BRIEF:
Within the records below is a range that opens at the line with "You are a computer-use" and closes at the line with "Instruction: Go to previous problem arrow". Return that range word for word, both ends included, and only that range.

WORKING DATA:
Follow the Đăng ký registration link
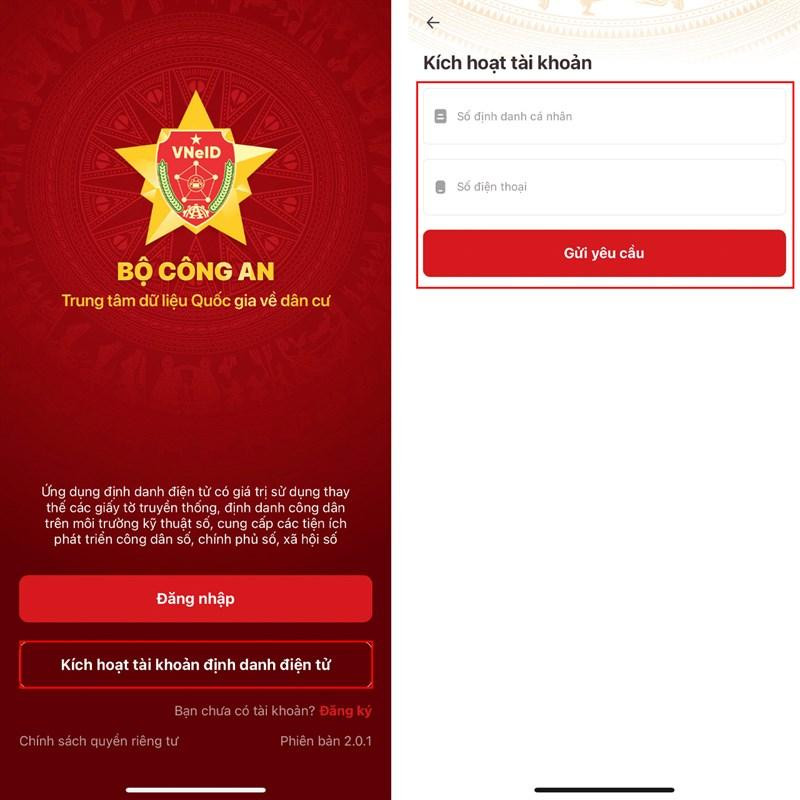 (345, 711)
...
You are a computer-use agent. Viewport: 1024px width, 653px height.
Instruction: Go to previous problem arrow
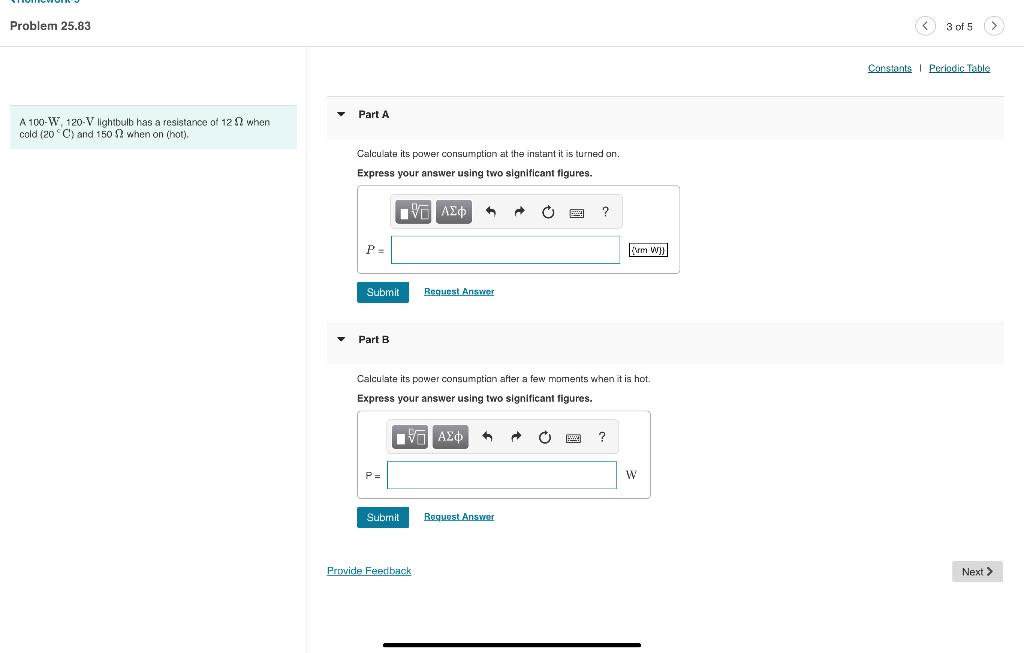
--
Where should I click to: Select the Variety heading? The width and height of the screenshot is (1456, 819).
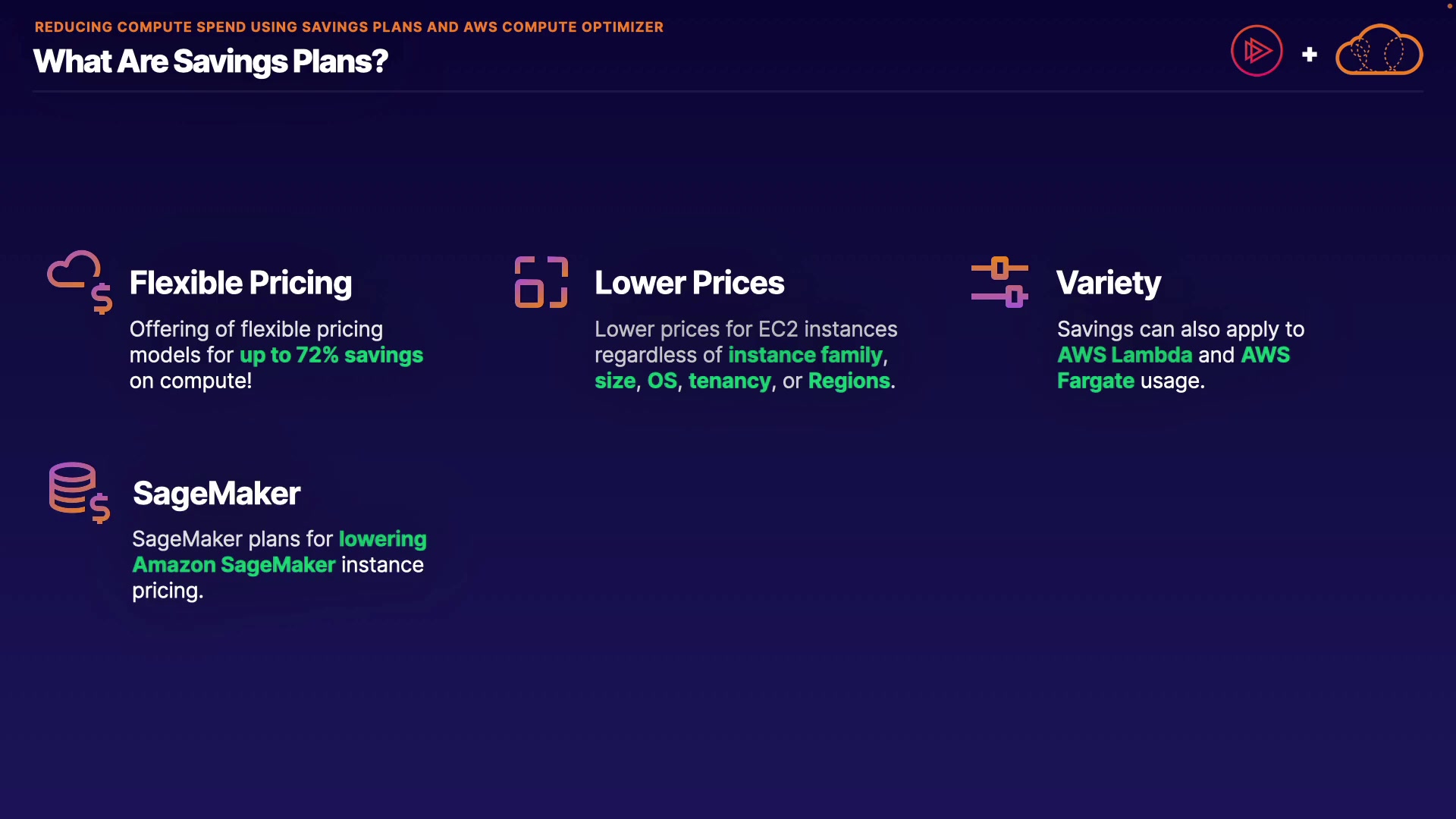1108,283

YOUR SOLUTION:
You are a computer-use agent. Viewport: 1024px width, 653px height.
Instruction: Go to previous problem arrow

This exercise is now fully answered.